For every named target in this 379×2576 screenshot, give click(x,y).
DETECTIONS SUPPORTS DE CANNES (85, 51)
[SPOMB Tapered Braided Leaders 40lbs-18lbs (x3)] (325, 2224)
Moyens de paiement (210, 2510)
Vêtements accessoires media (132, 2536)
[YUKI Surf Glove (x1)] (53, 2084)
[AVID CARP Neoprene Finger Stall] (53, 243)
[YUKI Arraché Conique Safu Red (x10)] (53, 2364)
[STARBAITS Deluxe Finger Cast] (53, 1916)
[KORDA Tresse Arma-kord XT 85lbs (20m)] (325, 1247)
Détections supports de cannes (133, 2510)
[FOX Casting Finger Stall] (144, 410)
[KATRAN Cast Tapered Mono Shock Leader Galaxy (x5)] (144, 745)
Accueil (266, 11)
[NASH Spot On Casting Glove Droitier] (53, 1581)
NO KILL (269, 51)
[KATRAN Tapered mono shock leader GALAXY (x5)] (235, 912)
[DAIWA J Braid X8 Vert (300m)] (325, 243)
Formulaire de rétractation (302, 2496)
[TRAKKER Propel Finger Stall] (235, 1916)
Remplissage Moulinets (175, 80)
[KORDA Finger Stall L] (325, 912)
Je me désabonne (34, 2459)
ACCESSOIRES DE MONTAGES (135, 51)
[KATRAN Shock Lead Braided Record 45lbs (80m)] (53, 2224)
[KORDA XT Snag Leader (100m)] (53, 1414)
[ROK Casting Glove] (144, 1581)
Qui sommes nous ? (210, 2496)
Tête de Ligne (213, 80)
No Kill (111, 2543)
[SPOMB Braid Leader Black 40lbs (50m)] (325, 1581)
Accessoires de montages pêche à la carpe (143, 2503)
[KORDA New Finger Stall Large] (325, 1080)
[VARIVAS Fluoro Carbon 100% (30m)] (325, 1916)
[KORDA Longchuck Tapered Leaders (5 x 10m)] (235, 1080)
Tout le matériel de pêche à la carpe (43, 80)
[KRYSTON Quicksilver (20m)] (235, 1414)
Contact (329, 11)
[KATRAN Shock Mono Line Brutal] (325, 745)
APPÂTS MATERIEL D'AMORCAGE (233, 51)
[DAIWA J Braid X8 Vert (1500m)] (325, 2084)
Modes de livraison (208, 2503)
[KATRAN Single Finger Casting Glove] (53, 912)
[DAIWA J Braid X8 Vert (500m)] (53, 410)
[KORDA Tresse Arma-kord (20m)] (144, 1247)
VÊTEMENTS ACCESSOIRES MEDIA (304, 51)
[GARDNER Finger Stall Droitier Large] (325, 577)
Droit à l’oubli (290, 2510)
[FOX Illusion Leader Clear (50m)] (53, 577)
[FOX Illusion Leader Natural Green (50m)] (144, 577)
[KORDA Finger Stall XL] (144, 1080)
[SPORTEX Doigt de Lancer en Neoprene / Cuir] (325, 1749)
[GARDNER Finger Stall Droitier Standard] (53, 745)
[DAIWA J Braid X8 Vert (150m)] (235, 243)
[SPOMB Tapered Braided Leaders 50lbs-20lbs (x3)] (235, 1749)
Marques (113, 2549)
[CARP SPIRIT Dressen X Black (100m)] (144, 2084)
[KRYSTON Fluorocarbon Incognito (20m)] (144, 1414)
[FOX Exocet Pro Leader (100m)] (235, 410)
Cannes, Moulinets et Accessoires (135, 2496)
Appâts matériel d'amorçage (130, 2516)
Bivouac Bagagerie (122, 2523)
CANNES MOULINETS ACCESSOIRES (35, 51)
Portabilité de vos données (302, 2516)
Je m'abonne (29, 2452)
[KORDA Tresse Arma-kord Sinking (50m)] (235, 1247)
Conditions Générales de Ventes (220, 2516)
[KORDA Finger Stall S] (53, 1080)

**EXERCISE:**
Go through the data above and return every line exactly.

**TASK SOLUTION:**
For every named target in this 379×2576 screenshot, give click(x,y).
DETECTIONS SUPPORTS DE CANNES (85, 51)
[SPOMB Tapered Braided Leaders 40lbs-18lbs (x3)] (325, 2224)
Moyens de paiement (210, 2510)
Vêtements accessoires media (132, 2536)
[YUKI Surf Glove (x1)] (53, 2084)
[AVID CARP Neoprene Finger Stall] (53, 243)
[YUKI Arraché Conique Safu Red (x10)] (53, 2364)
[STARBAITS Deluxe Finger Cast] (53, 1916)
[KORDA Tresse Arma-kord XT 85lbs (20m)] (325, 1247)
Détections supports de cannes (133, 2510)
[FOX Casting Finger Stall] (144, 410)
[KATRAN Cast Tapered Mono Shock Leader Galaxy (x5)] (144, 745)
Accueil (266, 11)
[NASH Spot On Casting Glove Droitier] (53, 1581)
NO KILL (269, 51)
[KATRAN Tapered mono shock leader GALAXY (x5)] (235, 912)
[DAIWA J Braid X8 Vert (300m)] (325, 243)
Formulaire de rétractation (302, 2496)
[TRAKKER Propel Finger Stall] (235, 1916)
Remplissage Moulinets (175, 80)
[KORDA Finger Stall L] (325, 912)
Je me désabonne (34, 2459)
ACCESSOIRES DE MONTAGES (135, 51)
[KATRAN Shock Lead Braided Record 45lbs (80m)] (53, 2224)
[KORDA XT Snag Leader (100m)] (53, 1414)
[ROK Casting Glove] (144, 1581)
Qui sommes nous ? (210, 2496)
Tête de Ligne (213, 80)
No Kill (111, 2543)
[SPOMB Braid Leader Black 40lbs (50m)] (325, 1581)
Accessoires de montages pêche à la carpe (143, 2503)
[KORDA New Finger Stall Large] (325, 1080)
[VARIVAS Fluoro Carbon 100% (30m)] (325, 1916)
[KORDA Longchuck Tapered Leaders (5 x 10m)] (235, 1080)
Tout le matériel de pêche à la carpe (43, 80)
[KRYSTON Quicksilver (20m)] (235, 1414)
Contact (329, 11)
[KATRAN Shock Mono Line Brutal] (325, 745)
APPÂTS MATERIEL D'AMORCAGE (233, 51)
[DAIWA J Braid X8 Vert (1500m)] (325, 2084)
Modes de livraison (208, 2503)
[KATRAN Single Finger Casting Glove] (53, 912)
[DAIWA J Braid X8 Vert (500m)] (53, 410)
[KORDA Tresse Arma-kord (20m)] (144, 1247)
VÊTEMENTS ACCESSOIRES MEDIA (304, 51)
[GARDNER Finger Stall Droitier Large] (325, 577)
Droit à l’oubli (290, 2510)
[FOX Illusion Leader Clear (50m)] (53, 577)
[FOX Illusion Leader Natural Green (50m)] (144, 577)
[KORDA Finger Stall XL] (144, 1080)
[SPORTEX Doigt de Lancer en Neoprene / Cuir] (325, 1749)
[GARDNER Finger Stall Droitier Standard] (53, 745)
[DAIWA J Braid X8 Vert (150m)] (235, 243)
[SPOMB Tapered Braided Leaders 50lbs-20lbs (x3)] (235, 1749)
Marques (113, 2549)
[CARP SPIRIT Dressen X Black (100m)] (144, 2084)
[KRYSTON Fluorocarbon Incognito (20m)] (144, 1414)
[FOX Exocet Pro Leader (100m)] (235, 410)
Cannes, Moulinets et Accessoires (135, 2496)
Appâts matériel d'amorçage (130, 2516)
Bivouac Bagagerie (122, 2523)
CANNES MOULINETS ACCESSOIRES (35, 51)
Portabilité de vos données (302, 2516)
Je m'abonne (29, 2452)
[KORDA Tresse Arma-kord Sinking (50m)] (235, 1247)
Conditions Générales de Ventes (220, 2516)
[KORDA Finger Stall S] (53, 1080)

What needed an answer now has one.